Mobilée: Little Sister

Das Duisburger Sextett vereint laut NDR-Beschreibung „traditionellen Folk mit leichtem, modernen Pop“. Zum Einsatz kommen dabei so hübsch verspielte Instrumente wie die Mandoline, die Ukulele und das Banjo. Ihr Beitrag ‚Little Sister‘ gefiel mir beim ersten Hören als beschwingt-fröhliche Radionummer, die ich sogar in der Unplugged-Fassung noch mehr mochte als im fertigen Remix. Selbige akustische Version sorgte allerdings im Vorfeld für Aufregung: schon im Mai 2012 stellte die Band nämlich die Demofassung der allerdings erst seit Ende November erhältlichen Single in der TV-Sendung NachtFahrt auf dem Kabelsender iM1 vor, bei buchstabengetreuer Auslegung ein Verstoß gegen die Vorveröffentlichungsregel.

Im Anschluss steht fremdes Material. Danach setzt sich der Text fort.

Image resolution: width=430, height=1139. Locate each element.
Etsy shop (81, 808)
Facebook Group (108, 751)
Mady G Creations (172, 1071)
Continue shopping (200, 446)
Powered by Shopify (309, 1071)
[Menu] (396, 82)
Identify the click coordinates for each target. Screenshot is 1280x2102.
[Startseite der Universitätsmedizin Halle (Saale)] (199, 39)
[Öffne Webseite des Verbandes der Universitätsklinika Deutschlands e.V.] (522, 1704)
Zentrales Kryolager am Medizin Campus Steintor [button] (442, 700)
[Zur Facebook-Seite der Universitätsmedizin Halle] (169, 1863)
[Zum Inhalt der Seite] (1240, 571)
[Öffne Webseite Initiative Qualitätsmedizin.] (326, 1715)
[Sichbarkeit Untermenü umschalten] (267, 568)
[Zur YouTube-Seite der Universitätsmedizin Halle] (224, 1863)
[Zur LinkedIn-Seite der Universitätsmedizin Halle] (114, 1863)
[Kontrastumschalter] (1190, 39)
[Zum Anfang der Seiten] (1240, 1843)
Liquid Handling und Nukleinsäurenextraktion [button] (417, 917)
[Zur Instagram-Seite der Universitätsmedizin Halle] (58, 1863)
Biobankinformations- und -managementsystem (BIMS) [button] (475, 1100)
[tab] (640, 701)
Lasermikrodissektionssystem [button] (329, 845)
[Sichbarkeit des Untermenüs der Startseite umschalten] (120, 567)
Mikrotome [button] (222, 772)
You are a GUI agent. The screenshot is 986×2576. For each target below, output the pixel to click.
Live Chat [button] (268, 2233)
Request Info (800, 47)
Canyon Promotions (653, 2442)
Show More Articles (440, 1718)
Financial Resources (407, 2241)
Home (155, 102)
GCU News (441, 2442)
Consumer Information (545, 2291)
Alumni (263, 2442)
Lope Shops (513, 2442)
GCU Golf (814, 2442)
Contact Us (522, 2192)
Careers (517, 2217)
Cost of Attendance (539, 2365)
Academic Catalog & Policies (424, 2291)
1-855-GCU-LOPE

Little Sister war auch Titelsong im Film ‚Die Vampirschwestern‘

Doch der NDR als einer der Hauptzahlersender konnte die EBU überzeugen, dass sich die Band damit keinen Wettbewerbsvorteil verschaffen würde. Und so zählten Mobilée für mich zu den ernsthaften Anwärtern auf das Ticket nach Malmö. Zumal bei der Country-Affinität der Deutschen, die allerdings international nicht unbedingt im gleichen Maße geteilt wird. Doch dann kam der Live-Auftritt in Hannover, bei dem Frontfrau Caroline Wolter nicht nur aussah, als habe sie gerade Lena Meyer-Landrut verspeist, sondern auch so klang. Ob es sich nun um ein technisches Problem handelte, das dafür sorgte, dass man ihre Stimme kaum hörte, oder ob sie tatsächlich einfach keine hatte: man konnte den Fellen der Band förmlich beim Davonschwimmen zusehen.

Klassisch verkackt: live war’s eine Katastrophe

So verwundert am vorletzten Platz eigentlich nur, dass es nicht der letzte war (was aber ihrem Mittelfeldergebnis im Internetvoting geschuldet ist, und diese Abstimmung fand ja schon vor dem desaströsen Liveauftritt statt). Konsequenterweise floppte auch die Single.